> Brief a:
Answer these from the end-of-life options text, each on its own line and marked (i), (ii), (iii) like the questions.
(i) Who will Andrew Denton be in conversation with when he delivers the oration?
(ii) What will the discussion feed directly into later in the year?
(iii) How does Our Community describe what kind of organization it is?

End-of-life options: the personal is political

At the forthcoming Communities in Control conference, Andrew Denton will deliver the 2017 Joan Kirner Social Justice Oration, in conversation with Virginia Trioli, on the topic of options at the end of life.

I couldn't be more pleased. It's exactly the kind of spearpoint discourse that the conference is about, and it will feed directly into the Victorian Parliament's consideration of a Bill on assisted dying later in the year.

I've already had some pushback, however, summed up in this email: "As you have Andrew Denton as a speaker, have you also asked someone against euthanasia to speak at the conference?"

It's a reasonable question, and it deserves an honest answer.

Our Community isn't a government agency like the ABC, or a charity like Greenpeace. We're a social enterprise - a business, but with values. We set it up that way specifically because we wanted to have the freedom to advocate for those values without fretting about whether we'd stepped over the line. As a business, all we have to worry about is government ministers telling us to stick to our knitting. And all we have to do there is point out that it's our knitting and we can make any flag we like out of it. Our Community doesn't have an ideology, but we're not neutral.

> Provided material:
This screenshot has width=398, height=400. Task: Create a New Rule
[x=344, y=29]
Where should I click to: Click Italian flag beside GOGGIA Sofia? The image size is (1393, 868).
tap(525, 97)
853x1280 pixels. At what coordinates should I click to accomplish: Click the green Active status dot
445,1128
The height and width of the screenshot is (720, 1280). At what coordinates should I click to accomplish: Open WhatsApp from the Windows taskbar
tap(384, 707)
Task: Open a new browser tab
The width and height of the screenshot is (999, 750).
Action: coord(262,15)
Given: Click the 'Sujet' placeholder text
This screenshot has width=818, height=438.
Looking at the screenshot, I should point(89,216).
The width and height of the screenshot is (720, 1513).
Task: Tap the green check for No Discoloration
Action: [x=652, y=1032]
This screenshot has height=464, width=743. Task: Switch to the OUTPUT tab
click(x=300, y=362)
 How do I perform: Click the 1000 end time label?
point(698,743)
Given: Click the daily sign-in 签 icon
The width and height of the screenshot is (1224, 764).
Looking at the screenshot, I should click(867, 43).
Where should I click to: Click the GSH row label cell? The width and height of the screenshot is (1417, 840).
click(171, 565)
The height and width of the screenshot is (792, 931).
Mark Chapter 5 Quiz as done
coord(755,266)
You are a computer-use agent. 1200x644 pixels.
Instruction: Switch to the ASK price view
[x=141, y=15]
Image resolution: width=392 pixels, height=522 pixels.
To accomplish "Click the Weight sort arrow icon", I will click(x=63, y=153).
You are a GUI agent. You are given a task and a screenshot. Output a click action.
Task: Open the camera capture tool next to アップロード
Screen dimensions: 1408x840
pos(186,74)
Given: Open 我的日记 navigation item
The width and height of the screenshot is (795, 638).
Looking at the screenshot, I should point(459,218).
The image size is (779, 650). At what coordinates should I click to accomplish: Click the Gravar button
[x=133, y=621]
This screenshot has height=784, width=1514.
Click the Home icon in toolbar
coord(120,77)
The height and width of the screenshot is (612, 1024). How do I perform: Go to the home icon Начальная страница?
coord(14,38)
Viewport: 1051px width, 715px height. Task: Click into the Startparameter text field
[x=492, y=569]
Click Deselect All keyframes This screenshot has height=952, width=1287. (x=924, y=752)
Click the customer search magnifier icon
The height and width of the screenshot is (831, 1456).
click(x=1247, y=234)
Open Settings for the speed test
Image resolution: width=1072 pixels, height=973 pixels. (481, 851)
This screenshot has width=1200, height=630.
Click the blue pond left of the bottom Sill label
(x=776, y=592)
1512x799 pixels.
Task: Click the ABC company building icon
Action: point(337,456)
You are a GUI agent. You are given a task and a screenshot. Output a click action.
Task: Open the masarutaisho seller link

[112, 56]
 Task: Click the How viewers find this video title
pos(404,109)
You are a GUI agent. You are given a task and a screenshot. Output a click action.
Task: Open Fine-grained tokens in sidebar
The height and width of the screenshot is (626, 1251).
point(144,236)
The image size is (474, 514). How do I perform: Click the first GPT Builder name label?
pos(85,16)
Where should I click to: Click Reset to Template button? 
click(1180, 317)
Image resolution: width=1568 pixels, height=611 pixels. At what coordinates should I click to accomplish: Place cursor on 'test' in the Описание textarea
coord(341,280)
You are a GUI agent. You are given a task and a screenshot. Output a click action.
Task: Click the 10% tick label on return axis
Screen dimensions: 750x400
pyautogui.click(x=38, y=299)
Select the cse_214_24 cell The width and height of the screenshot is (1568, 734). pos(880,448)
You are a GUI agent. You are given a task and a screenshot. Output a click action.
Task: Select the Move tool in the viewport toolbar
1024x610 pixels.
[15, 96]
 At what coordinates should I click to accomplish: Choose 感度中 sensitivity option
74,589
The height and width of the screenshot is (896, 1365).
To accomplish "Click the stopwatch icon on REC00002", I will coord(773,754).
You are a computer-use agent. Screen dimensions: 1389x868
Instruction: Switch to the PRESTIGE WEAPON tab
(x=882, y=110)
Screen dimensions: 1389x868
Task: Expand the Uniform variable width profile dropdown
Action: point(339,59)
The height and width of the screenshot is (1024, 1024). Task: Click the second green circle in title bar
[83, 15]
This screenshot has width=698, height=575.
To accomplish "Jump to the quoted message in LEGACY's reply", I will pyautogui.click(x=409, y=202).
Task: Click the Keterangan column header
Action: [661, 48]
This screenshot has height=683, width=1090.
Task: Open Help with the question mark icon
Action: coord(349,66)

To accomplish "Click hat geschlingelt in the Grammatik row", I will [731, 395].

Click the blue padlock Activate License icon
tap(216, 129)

> Brief b: Pick out every line of the records that contains the string "blue", matching case exactly.

> Finished answer a:
(i) Virginia Trioli
(ii) The Victorian Parliament's consideration of a Bill on assisted dying
(iii) A social enterprise: a business, but with values

> Finished answer b:
Click the blue pond left of the bottom Sill label
Click the blue padlock Activate License icon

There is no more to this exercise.